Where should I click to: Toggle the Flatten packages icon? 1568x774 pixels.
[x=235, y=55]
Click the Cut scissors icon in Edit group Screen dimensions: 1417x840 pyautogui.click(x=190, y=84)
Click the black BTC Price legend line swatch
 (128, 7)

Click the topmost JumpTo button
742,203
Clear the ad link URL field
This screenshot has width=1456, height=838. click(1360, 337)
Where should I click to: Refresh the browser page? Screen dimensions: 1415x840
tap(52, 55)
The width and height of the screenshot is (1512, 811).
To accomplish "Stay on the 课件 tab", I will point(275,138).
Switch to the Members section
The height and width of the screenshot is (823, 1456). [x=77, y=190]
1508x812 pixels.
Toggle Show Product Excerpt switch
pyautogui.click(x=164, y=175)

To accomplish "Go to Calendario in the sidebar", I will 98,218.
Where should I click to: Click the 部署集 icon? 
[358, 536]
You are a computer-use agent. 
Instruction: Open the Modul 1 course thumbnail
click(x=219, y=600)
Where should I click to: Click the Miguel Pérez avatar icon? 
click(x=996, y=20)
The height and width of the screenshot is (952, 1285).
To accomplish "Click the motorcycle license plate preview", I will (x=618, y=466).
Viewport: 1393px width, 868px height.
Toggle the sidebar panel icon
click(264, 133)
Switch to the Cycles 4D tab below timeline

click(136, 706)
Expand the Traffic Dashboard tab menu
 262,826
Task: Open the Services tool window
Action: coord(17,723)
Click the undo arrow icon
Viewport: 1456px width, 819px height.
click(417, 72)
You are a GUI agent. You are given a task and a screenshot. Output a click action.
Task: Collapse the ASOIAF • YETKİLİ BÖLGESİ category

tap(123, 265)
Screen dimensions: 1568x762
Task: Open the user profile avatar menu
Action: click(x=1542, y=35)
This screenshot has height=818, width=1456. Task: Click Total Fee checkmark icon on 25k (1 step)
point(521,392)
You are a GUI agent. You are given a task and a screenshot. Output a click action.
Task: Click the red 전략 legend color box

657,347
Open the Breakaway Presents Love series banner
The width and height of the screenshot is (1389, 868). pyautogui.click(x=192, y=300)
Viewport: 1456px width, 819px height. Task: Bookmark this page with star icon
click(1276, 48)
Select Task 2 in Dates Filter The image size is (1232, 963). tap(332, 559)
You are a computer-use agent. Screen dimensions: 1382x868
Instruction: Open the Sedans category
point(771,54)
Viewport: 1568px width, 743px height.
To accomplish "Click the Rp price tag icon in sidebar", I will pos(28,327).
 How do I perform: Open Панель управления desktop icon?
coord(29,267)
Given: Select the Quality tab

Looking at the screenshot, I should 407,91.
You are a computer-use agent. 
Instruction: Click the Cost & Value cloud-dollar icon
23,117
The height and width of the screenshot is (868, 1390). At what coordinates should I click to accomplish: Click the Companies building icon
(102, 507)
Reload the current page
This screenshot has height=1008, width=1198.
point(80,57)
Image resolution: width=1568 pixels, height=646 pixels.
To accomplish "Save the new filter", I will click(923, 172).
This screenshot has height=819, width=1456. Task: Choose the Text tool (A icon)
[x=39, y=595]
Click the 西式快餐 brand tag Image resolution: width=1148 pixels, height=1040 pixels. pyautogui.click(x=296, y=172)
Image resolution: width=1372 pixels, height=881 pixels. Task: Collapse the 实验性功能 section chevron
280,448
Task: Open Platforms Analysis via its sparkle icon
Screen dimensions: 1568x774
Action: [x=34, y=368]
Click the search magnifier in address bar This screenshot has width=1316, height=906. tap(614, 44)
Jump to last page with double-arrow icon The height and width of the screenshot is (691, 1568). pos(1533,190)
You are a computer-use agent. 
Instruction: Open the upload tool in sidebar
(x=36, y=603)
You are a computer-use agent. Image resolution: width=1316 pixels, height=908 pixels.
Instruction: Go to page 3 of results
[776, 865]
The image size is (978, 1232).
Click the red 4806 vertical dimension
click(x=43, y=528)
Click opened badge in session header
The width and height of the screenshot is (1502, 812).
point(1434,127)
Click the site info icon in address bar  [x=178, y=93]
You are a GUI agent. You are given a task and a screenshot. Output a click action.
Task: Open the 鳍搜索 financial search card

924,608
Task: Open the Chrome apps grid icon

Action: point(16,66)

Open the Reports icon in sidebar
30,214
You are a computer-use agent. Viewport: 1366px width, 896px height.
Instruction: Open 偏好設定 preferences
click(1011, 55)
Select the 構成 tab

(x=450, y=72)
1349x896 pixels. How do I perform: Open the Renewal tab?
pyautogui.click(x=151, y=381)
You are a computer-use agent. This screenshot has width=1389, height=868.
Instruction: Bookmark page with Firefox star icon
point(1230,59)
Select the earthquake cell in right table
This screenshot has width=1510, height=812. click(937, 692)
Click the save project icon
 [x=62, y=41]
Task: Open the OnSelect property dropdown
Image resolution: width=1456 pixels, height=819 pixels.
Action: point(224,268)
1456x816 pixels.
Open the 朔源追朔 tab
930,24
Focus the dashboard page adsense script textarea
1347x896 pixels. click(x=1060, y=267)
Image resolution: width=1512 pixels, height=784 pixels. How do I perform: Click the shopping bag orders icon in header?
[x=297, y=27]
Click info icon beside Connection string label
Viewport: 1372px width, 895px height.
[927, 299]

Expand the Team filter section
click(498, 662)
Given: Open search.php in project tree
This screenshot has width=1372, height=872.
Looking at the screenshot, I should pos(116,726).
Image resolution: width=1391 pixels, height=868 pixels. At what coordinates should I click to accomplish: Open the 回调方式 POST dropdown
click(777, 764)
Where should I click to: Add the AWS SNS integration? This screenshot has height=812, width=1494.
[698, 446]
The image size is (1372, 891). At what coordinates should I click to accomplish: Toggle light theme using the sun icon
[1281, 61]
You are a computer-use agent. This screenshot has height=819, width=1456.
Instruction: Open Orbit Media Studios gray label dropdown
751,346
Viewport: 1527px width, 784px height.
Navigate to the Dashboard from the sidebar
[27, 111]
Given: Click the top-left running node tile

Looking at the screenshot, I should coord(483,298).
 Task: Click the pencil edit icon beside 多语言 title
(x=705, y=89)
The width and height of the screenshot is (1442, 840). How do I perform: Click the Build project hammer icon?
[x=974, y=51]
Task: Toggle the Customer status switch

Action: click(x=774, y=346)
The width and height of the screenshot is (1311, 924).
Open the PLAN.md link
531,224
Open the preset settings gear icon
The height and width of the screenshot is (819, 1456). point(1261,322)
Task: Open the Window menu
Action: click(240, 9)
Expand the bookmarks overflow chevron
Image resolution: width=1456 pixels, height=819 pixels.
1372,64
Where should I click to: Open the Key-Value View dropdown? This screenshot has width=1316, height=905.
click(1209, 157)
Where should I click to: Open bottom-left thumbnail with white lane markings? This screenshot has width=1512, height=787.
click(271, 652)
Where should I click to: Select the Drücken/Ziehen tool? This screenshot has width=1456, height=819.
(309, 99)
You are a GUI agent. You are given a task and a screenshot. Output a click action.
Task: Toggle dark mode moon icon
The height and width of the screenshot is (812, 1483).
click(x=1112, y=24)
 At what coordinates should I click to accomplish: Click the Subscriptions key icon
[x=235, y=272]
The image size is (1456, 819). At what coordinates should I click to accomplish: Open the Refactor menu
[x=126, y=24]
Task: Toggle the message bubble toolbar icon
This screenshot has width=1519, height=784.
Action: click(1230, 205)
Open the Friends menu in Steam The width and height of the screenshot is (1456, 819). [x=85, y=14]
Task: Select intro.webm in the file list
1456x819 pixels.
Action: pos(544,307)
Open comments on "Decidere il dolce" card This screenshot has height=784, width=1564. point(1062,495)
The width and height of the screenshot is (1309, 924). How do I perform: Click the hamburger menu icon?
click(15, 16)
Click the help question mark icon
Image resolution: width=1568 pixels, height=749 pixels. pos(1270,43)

--------------------

Task details: Return, word for word, every line from the top of the entries down to the line that holds "1508x812 pixels.", both included.

Your response:
Where should I click to: Toggle the Flatten packages icon? 1568x774 pixels.
[x=235, y=55]
Click the Cut scissors icon in Edit group Screen dimensions: 1417x840 pyautogui.click(x=190, y=84)
Click the black BTC Price legend line swatch
 (128, 7)

Click the topmost JumpTo button
742,203
Clear the ad link URL field
This screenshot has width=1456, height=838. click(1360, 337)
Where should I click to: Refresh the browser page? Screen dimensions: 1415x840
tap(52, 55)
The width and height of the screenshot is (1512, 811).
To accomplish "Stay on the 课件 tab", I will point(275,138).
Switch to the Members section
The height and width of the screenshot is (823, 1456). [x=77, y=190]
1508x812 pixels.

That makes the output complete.